Una bella collaborazione che si estende ed amplia le prospettive del Calcit di Andria, associazione che dal 1984 si occupa di assistenza ai malati oncologici. Calcit e Coop Alleanza 3.0 assieme per raccogliere fondi necessari a proseguire con le attività in favore della prevenzione e dell’aiuto per le patologie oncologiche nella città di Andria. Coop Alleanza 3.0 ha infatti donato al Calcit passata di pomodoro biologico della Cooperativa Sociale Altereco e i pomodori pelati “Riaccolto” dell’Associazione Ghetto Out-Casa Sankara. Prodotti coltivati in terre liberate dalle mafie, buoni non solo a tavola ma anche per chi in quei campi lavora e per i territori in cui nascono. Progetti sociali che si uniscono e che riescono a produrre una moltiplicazione di attività utili in favore delle comunità.

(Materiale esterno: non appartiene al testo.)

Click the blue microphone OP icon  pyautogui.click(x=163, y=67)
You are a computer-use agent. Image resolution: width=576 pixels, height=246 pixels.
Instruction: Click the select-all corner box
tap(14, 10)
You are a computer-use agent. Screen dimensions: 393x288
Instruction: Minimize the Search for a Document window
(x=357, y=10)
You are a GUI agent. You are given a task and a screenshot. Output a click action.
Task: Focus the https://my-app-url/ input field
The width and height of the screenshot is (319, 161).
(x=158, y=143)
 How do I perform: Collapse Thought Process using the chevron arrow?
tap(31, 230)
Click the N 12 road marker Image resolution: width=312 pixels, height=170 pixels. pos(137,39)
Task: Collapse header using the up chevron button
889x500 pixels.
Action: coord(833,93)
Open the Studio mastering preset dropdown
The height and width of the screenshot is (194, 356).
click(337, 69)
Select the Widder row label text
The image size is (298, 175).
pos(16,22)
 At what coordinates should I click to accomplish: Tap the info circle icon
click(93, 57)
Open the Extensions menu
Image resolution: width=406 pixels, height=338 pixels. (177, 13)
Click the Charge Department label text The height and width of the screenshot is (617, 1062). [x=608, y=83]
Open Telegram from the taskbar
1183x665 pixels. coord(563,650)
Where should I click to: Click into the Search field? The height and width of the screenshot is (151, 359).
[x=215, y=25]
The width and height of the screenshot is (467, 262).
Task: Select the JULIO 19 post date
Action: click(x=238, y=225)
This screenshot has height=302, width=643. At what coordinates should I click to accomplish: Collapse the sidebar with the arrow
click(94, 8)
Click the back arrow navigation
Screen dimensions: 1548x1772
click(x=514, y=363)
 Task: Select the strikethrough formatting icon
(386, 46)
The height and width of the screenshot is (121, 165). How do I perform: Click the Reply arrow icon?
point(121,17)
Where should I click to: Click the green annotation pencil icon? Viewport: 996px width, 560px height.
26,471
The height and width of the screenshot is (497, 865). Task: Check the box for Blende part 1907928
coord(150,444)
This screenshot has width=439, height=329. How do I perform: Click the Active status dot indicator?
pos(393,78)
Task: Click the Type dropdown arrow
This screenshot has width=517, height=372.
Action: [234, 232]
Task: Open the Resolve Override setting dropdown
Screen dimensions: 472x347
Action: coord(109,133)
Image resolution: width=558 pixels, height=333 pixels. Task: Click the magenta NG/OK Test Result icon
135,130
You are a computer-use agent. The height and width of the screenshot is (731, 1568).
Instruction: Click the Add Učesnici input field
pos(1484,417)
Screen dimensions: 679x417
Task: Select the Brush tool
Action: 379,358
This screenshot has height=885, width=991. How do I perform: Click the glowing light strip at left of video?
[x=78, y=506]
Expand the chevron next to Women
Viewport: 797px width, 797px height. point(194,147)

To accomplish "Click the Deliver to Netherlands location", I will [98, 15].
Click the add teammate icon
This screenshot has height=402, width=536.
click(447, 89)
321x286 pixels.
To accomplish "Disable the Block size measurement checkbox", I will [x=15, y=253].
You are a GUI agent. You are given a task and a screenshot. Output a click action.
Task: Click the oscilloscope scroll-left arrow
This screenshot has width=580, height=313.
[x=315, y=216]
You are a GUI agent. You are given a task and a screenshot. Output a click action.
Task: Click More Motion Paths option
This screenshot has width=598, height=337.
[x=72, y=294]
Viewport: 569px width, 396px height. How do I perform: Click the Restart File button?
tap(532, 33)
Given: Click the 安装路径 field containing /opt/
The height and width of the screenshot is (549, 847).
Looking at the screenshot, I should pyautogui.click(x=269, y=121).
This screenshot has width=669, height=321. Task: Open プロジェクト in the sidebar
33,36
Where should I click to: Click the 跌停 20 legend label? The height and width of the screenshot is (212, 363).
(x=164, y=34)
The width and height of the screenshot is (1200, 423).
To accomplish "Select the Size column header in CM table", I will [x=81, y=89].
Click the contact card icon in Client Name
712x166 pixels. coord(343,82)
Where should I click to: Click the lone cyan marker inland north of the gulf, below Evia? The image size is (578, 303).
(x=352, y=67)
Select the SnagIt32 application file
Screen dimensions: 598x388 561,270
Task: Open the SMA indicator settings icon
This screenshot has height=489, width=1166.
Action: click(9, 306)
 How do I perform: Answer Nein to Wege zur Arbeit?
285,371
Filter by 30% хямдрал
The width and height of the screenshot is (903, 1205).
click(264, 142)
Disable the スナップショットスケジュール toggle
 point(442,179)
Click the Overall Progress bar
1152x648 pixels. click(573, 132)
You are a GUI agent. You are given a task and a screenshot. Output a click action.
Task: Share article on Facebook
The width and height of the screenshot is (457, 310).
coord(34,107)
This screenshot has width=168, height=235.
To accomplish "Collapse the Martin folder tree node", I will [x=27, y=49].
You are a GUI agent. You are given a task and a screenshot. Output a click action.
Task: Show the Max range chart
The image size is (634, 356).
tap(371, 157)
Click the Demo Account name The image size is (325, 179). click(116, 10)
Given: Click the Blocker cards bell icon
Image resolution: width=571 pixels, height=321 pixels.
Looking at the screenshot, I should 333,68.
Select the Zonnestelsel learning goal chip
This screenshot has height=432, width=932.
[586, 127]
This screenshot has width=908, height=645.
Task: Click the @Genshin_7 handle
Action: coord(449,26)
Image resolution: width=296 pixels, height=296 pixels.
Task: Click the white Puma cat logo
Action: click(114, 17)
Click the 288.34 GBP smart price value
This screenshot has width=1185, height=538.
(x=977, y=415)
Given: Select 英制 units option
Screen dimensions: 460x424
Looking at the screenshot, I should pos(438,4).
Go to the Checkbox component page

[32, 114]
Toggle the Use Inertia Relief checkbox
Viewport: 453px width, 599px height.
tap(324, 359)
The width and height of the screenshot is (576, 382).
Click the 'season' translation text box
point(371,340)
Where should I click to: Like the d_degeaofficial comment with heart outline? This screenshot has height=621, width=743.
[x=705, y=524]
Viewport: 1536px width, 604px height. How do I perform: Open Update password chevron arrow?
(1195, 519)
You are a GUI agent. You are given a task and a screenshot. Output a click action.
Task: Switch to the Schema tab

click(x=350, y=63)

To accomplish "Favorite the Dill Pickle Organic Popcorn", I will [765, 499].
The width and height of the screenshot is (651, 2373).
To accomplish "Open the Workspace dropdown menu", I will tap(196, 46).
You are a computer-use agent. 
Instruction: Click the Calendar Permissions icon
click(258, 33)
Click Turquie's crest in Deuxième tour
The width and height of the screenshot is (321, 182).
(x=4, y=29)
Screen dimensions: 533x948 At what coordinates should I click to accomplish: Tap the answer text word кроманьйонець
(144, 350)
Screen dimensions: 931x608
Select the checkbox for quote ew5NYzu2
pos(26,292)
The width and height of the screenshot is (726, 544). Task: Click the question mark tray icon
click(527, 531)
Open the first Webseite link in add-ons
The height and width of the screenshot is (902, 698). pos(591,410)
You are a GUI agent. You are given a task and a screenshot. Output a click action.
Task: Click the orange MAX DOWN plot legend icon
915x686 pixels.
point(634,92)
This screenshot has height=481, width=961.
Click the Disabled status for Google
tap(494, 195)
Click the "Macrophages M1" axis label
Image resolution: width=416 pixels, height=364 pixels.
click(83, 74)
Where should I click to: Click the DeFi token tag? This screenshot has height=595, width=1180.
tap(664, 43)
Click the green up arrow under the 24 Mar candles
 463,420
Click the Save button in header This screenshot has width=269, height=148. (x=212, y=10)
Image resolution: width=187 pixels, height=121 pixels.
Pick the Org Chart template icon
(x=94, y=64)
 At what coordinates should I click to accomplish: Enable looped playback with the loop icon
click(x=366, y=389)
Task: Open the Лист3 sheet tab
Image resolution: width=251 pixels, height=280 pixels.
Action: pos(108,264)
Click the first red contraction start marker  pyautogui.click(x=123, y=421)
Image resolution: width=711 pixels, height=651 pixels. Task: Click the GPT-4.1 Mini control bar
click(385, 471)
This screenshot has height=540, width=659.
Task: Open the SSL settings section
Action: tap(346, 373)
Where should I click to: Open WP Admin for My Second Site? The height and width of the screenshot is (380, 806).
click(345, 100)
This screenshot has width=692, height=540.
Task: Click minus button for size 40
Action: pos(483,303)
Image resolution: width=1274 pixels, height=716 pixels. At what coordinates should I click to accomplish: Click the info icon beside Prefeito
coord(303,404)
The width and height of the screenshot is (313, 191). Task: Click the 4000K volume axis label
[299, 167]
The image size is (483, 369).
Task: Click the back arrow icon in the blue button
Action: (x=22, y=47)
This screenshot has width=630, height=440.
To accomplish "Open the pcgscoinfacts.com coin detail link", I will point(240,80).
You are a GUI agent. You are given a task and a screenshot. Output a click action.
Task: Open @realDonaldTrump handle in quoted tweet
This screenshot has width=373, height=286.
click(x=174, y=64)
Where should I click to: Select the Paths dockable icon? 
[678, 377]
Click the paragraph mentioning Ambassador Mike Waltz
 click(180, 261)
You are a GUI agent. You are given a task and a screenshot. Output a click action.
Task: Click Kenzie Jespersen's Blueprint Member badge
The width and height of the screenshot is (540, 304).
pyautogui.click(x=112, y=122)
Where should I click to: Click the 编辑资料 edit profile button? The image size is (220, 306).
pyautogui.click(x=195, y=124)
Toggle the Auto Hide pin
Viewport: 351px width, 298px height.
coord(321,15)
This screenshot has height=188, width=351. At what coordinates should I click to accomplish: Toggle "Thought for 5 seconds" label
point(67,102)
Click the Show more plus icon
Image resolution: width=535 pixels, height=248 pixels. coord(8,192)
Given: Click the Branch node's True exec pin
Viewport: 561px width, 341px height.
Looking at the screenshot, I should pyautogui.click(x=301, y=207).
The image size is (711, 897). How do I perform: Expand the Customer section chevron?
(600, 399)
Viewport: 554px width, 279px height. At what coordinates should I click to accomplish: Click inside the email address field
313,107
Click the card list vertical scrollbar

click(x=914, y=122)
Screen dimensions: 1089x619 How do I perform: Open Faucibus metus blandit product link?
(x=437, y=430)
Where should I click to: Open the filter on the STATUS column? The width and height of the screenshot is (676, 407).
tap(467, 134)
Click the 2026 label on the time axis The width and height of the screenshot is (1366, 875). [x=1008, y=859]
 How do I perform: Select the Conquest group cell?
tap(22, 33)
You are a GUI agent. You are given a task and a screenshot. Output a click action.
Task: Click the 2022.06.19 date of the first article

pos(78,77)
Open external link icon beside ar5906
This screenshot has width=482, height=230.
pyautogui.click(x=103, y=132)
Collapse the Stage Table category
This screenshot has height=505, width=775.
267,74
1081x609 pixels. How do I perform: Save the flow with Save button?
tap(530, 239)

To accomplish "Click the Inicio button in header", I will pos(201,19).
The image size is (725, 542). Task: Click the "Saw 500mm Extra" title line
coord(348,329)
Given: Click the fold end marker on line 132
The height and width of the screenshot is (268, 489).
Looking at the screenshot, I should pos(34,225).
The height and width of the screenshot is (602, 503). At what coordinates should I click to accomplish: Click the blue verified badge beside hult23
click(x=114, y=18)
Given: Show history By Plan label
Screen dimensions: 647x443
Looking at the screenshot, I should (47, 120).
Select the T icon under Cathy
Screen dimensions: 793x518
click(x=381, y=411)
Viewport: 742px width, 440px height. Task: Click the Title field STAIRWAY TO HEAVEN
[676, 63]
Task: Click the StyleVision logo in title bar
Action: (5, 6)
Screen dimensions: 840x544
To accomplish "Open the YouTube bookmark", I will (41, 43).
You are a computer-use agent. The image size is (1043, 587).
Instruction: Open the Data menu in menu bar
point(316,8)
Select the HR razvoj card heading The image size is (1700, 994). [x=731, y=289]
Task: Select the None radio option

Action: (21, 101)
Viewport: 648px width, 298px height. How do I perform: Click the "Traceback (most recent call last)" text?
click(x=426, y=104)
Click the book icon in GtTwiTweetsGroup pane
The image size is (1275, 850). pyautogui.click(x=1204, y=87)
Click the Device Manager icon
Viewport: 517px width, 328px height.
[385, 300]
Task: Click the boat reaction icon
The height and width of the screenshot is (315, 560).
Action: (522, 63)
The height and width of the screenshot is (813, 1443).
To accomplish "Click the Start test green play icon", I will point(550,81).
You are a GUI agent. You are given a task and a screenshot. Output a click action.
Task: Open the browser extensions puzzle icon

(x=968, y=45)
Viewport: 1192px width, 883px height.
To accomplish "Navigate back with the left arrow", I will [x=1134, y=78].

«E’ un progetto molto bello quello del “C’è più sugo senza mafie” – ha spiegato il Dr. Nicola Mariano, Presidente del Calcit di Andria – ed è un progetto che si è sposato alla perfezione con l’attività che svolgiamo noi in favore dei malati oncologici. Salubrità del cibo in un ambiente ottimale per prevenire patologie maligne. Una salubrità che arriva alle tavole attraverso anche un importante contributo economico che ci permetterà di proseguire nei nostri progetti in favore dei malati. Non possiamo che ringraziare di cuore la Coop Alleanza 3.0 per questa partnership e per la sensibilità mostrata nei confronti delle nostre attività e dei nostri progetti», ha concluso il Dr. Mariano. Il Calcit, nelle prossime giornate, organizzerà raccolte fondi con questi prodotti.